20  L’analyse de covariance

20.1 Introduction

Les analyses de covariance sont les modèles statistiques les plus complexes que nous étudierons dans la section portant sur les tests statistiques. Contrairement à tout ce que nous avons vu auparavant, ils permettent d’analyser simultanément plusieurs variables explicatives dans un même modèle (mais toujours une seule variable expliquée). Dans sa définition la plus stricte (celle que nous verrons dans le cours), une analyse de covariance (ANCOVA) est un modèle d’ANOVA, mais auquel on ajoute aussi une variable explicative continue. Cette variable explicative, aussi nommée covariable, permet de corriger nos mesures pour, par exemple, enlever un effet confondant.

Ce genre de situation peut, par exemple, survenir si l’on veut déterminer si l’ajout de chaux augmente la production de graines chez une espèce d’arbre. Bien que ce qui nous intéresse serait l’effet de l’ajout de chaux, le facteur principal qui contrôle le nombre de graines produites par l’arbre sera sans aucun doute sa taille. Plus l’arbre est grand, plus il produira de graines. Il y aura donc beaucoup de “bruit” dans nos mesures de production de graines. Une grande partie de la variabilité du nombre de graines que nous observerons ne proviendra pas de la variable qui nous intéresse.

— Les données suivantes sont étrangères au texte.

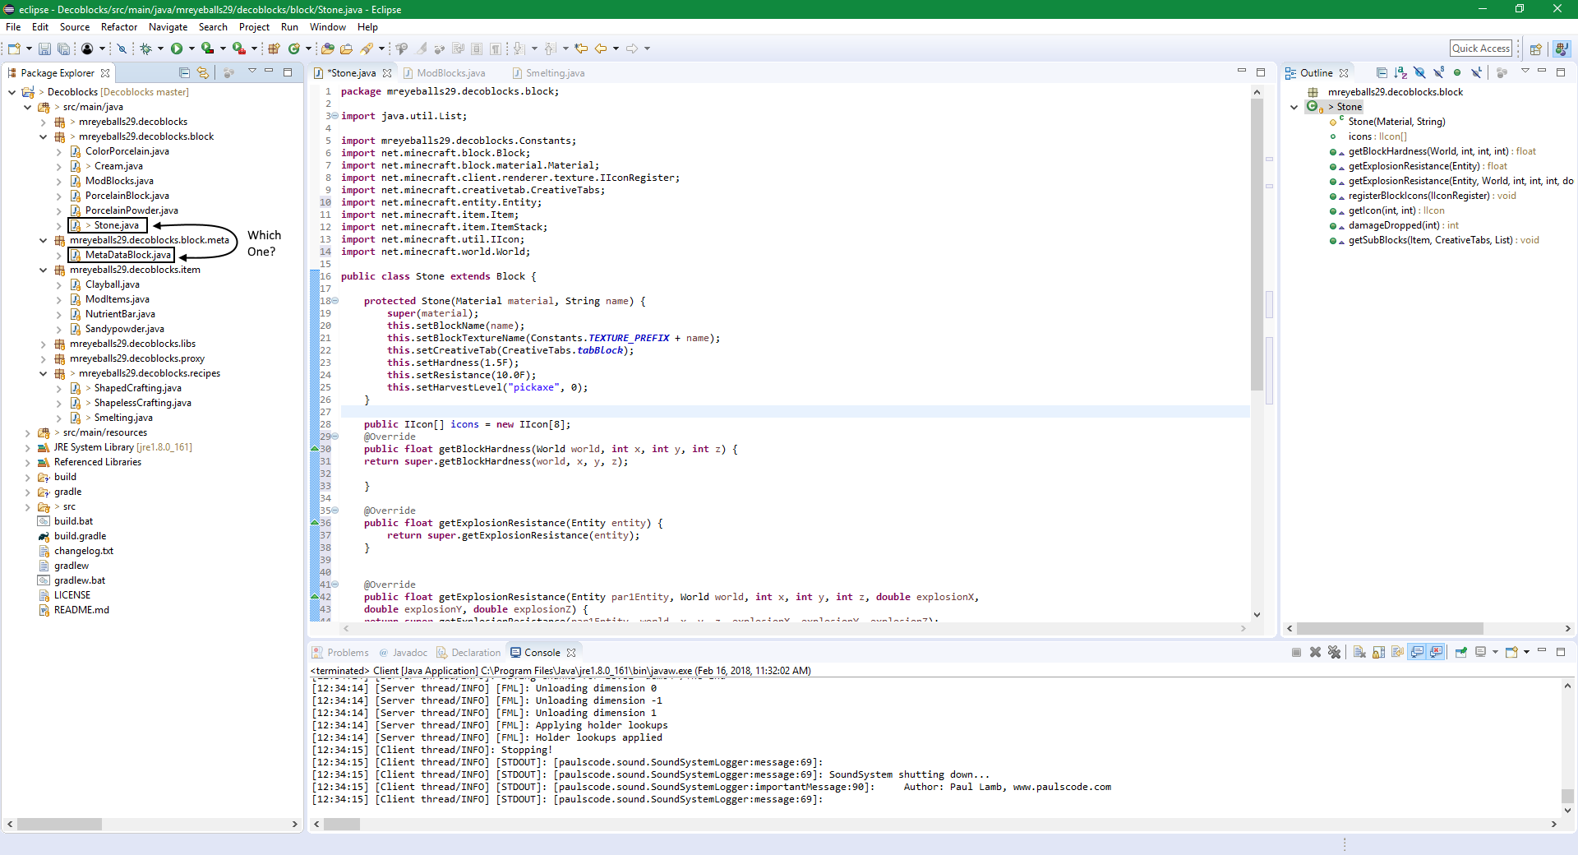
Task: Click the Sort alphabetically icon in Outline
Action: click(x=1400, y=73)
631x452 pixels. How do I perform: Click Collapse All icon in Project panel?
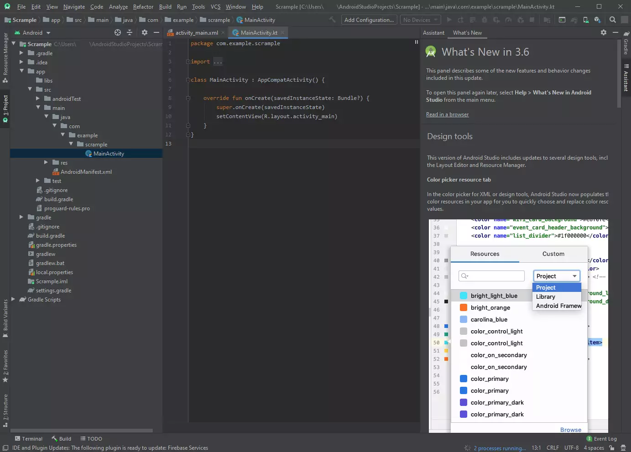pyautogui.click(x=130, y=32)
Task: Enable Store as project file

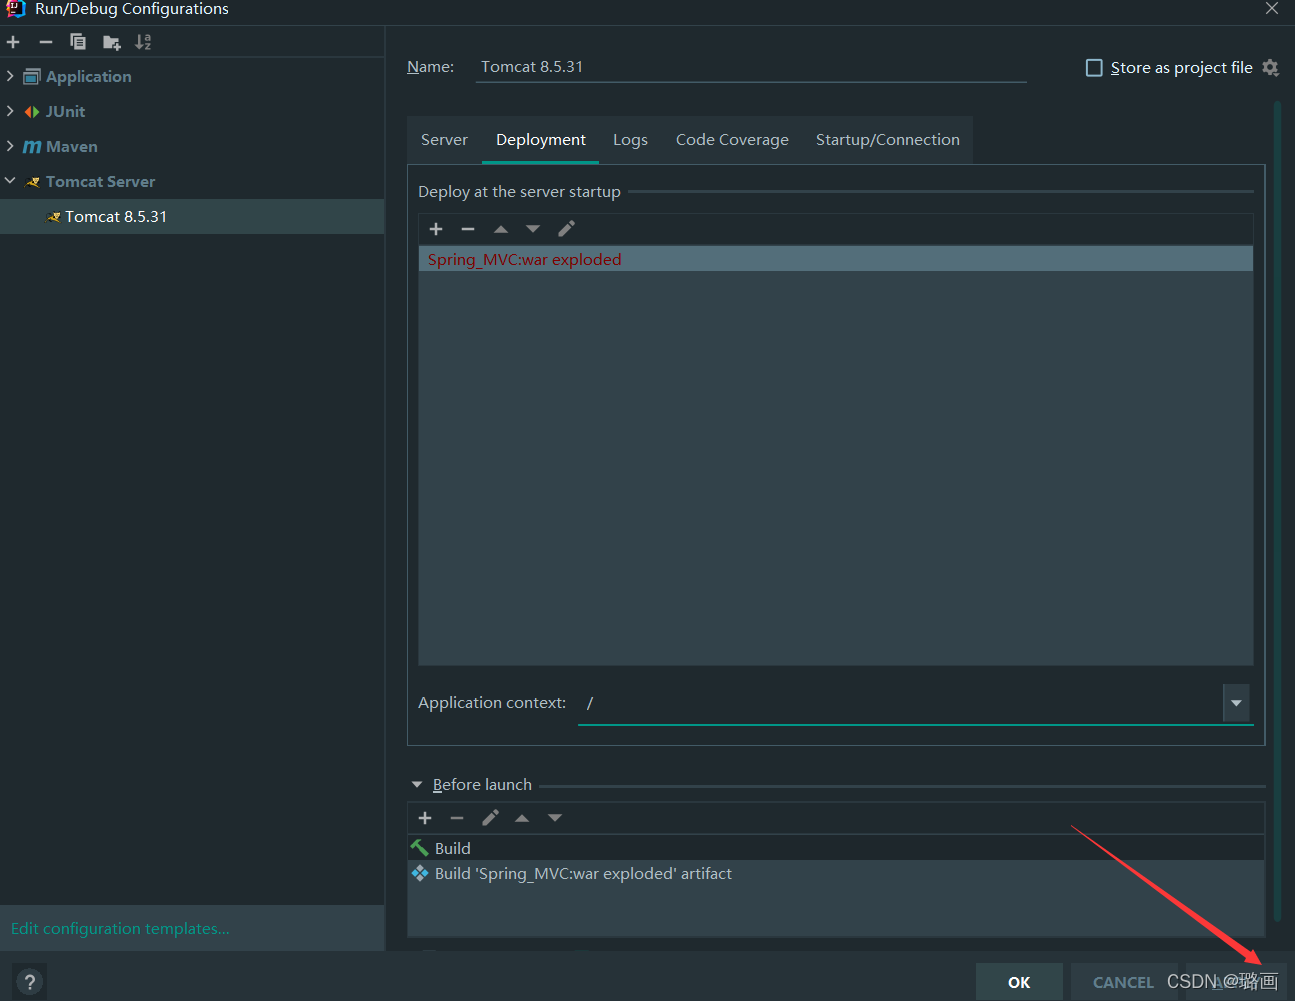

De là l’utilité de mesurer une covariable (ici la hauteur de l’arbre), qui permettra de tenir compte de ce bruit et de le mettre de côté pour bien évaluer l’effet de la chaux.

20.2 Le modèle statistique

Le modèle classique de l’ANCOVA peut s’écrire de différentes façons, qui reviendront d’une façon ou d’une autre à peu près à ceci :

\[ y = b_0 + b_1x_1+b_2x_2 \]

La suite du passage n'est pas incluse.